▶ _Extracted data_:
::::::::
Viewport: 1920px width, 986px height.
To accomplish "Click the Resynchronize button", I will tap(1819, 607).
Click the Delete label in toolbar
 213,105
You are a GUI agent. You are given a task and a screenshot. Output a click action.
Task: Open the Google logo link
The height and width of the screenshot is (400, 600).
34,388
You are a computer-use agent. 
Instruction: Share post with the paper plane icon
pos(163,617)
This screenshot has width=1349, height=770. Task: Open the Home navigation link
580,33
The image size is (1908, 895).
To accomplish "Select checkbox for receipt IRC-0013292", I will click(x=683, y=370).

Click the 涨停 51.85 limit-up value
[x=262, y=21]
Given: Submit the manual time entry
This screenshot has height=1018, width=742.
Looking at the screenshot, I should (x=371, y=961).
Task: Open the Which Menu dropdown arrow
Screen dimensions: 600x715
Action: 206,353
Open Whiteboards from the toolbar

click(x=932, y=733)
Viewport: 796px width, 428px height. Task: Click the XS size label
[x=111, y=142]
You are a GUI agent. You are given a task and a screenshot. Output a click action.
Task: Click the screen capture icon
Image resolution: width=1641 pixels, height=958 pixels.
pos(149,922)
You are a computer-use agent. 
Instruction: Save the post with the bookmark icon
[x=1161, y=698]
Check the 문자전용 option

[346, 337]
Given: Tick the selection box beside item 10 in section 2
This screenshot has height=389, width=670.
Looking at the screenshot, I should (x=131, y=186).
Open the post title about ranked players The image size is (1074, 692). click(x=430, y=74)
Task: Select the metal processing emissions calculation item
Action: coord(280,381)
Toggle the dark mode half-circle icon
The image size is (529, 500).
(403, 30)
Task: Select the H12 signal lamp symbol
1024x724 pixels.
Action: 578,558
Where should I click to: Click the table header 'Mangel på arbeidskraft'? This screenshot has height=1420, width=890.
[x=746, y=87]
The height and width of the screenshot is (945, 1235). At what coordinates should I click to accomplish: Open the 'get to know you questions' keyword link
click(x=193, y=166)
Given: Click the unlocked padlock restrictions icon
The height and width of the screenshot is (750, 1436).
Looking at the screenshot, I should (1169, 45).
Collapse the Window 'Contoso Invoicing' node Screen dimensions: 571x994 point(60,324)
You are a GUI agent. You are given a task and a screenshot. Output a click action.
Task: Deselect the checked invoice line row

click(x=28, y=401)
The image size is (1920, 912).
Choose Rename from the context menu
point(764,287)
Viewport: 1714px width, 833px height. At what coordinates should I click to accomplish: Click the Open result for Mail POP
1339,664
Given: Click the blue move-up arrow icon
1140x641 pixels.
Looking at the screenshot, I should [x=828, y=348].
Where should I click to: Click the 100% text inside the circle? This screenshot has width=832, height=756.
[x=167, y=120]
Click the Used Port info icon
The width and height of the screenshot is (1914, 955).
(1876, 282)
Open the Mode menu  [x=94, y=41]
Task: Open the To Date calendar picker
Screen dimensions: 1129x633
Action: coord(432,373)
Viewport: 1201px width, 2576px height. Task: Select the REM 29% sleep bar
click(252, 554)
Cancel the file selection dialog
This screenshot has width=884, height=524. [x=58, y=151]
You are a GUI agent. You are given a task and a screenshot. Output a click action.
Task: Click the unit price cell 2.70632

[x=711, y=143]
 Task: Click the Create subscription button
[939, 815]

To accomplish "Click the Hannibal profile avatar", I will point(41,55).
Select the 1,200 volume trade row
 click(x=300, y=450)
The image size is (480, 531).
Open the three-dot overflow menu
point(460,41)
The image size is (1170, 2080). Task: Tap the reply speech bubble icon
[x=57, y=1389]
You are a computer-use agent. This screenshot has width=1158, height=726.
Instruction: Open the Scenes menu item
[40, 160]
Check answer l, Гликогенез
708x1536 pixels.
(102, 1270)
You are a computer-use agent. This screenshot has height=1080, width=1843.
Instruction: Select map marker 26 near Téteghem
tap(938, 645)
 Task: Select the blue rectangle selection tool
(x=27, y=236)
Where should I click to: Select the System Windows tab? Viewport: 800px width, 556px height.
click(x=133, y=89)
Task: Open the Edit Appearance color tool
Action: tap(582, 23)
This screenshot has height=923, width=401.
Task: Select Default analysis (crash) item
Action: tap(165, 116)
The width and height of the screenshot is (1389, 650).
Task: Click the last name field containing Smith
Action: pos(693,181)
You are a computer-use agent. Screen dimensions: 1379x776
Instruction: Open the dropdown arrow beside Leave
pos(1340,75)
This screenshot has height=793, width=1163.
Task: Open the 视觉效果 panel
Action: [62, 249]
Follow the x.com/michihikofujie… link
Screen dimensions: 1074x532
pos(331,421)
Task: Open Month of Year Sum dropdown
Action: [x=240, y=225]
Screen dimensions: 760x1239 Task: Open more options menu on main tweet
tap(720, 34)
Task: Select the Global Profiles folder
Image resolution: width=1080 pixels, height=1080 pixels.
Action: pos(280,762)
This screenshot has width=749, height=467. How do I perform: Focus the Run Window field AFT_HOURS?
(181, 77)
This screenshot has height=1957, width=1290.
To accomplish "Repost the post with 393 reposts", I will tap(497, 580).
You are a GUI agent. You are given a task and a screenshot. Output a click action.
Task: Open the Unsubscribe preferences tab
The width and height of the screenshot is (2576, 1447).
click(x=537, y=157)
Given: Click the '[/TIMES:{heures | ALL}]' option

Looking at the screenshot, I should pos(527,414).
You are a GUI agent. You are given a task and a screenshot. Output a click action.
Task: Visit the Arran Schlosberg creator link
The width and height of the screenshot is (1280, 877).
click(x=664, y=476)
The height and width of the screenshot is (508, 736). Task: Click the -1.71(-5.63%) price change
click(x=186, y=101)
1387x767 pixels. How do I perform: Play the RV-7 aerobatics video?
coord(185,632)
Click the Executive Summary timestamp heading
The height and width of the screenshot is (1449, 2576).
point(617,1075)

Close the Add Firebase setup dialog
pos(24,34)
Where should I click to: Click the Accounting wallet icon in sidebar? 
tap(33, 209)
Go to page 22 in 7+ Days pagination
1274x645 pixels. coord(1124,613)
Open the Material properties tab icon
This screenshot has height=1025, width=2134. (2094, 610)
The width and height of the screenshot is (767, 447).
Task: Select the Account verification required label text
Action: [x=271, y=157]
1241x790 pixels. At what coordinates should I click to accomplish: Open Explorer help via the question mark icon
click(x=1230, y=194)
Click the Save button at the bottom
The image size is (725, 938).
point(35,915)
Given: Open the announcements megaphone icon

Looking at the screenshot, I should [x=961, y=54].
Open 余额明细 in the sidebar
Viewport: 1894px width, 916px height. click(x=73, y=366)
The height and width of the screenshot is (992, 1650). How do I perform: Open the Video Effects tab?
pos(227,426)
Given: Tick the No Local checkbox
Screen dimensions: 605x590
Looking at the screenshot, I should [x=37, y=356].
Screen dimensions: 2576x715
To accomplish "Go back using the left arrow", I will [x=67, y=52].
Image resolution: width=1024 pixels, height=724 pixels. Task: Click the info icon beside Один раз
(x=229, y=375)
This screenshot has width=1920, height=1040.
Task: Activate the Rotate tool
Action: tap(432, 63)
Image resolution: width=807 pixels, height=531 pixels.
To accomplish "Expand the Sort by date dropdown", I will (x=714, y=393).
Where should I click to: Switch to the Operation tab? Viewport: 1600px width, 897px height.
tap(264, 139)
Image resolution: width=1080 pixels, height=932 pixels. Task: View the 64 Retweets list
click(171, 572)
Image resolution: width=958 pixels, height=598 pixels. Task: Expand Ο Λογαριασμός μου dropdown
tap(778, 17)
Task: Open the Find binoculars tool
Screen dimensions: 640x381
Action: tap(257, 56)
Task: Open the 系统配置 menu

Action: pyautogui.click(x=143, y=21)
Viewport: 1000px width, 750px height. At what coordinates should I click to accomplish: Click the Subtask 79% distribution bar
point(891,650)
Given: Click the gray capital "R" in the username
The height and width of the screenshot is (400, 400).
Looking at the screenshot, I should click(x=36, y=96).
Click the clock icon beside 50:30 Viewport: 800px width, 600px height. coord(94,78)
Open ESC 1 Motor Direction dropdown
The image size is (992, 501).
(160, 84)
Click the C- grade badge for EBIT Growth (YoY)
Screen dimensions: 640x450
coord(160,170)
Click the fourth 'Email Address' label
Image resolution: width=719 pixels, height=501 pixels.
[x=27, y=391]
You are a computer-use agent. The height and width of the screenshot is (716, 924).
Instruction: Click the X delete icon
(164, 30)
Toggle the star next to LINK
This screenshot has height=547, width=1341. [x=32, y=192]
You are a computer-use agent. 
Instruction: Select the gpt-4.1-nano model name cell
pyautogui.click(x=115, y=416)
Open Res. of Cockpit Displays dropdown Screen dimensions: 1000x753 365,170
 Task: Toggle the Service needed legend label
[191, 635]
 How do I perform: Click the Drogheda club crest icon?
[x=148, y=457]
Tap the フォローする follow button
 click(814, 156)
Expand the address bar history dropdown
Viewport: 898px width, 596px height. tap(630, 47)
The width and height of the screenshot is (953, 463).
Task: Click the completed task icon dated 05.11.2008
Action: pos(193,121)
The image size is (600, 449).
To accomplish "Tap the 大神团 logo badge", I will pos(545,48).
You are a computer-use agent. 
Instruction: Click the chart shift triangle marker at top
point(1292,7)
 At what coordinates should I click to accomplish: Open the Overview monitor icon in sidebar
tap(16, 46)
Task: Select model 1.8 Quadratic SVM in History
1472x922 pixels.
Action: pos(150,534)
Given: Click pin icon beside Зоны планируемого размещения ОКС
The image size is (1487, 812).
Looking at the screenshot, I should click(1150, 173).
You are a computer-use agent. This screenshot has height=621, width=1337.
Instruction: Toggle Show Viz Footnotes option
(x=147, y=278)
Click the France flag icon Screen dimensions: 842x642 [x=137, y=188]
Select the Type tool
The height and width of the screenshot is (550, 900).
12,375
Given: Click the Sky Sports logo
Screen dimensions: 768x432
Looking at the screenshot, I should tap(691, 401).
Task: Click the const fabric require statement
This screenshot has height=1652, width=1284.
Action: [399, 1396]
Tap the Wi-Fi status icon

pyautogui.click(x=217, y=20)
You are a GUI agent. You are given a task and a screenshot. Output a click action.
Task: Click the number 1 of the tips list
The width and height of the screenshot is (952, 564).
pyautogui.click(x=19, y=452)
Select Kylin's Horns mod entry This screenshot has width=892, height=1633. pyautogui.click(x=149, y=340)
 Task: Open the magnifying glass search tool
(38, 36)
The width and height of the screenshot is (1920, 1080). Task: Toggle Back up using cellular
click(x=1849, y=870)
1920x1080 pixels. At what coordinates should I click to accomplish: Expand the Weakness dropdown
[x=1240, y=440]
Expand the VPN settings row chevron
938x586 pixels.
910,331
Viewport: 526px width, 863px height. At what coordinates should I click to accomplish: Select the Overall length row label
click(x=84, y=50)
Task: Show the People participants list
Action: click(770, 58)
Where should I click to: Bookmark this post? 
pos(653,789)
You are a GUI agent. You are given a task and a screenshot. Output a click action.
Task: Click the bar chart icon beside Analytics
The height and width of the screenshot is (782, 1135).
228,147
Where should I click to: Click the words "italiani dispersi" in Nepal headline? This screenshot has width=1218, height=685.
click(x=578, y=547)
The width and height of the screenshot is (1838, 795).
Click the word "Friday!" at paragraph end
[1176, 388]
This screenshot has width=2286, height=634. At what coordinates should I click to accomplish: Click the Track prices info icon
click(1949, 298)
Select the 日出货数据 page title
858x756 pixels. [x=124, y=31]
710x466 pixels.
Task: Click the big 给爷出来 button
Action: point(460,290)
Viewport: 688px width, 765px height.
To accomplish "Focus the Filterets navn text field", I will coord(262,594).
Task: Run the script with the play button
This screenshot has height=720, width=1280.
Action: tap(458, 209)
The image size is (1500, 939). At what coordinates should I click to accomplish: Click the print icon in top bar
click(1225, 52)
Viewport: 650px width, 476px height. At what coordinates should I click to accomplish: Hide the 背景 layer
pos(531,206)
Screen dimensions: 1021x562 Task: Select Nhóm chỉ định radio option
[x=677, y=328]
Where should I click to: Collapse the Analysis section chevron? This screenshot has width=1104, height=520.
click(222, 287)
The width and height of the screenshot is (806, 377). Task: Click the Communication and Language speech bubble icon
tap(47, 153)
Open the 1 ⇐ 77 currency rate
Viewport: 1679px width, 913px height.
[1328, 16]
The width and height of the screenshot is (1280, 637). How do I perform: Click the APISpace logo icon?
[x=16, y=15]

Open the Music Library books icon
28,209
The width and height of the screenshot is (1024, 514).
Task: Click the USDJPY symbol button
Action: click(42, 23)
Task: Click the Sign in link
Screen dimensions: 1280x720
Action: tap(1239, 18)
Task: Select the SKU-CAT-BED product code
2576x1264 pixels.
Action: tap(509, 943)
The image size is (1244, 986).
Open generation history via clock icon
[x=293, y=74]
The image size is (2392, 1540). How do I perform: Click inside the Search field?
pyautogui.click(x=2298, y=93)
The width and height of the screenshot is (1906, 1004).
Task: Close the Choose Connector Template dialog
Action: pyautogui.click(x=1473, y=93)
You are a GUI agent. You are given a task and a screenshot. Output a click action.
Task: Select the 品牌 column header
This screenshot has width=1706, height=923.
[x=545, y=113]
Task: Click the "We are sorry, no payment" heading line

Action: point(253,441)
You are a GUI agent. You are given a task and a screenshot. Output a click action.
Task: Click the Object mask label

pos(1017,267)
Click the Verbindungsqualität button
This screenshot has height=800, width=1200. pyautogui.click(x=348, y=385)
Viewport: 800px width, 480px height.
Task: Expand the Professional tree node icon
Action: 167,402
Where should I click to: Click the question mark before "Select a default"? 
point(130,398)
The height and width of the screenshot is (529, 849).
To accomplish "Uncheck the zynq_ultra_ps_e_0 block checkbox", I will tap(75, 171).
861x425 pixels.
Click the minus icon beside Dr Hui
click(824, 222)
::::::::
▶ _What is required_: Take every line of the material that contains the word "will", and copy it.

▶ _Exercise solution_:
To accomplish "Click the Resynchronize button", I will tap(1819, 607).
To accomplish "Select checkbox for receipt IRC-0013292", I will click(x=683, y=370).
To accomplish "Click the Hannibal profile avatar", I will point(41,55).
To accomplish "Repost the post with 393 reposts", I will tap(497, 580).
To accomplish "Go back using the left arrow", I will [x=67, y=52].
To accomplish "Expand the Sort by date dropdown", I will (x=714, y=393).
To accomplish "Tap the 大神团 logo badge", I will pos(545,48).
To accomplish "Focus the Filterets navn text field", I will coord(262,594).
To accomplish "Uncheck the zynq_ultra_ps_e_0 block checkbox", I will tap(75, 171).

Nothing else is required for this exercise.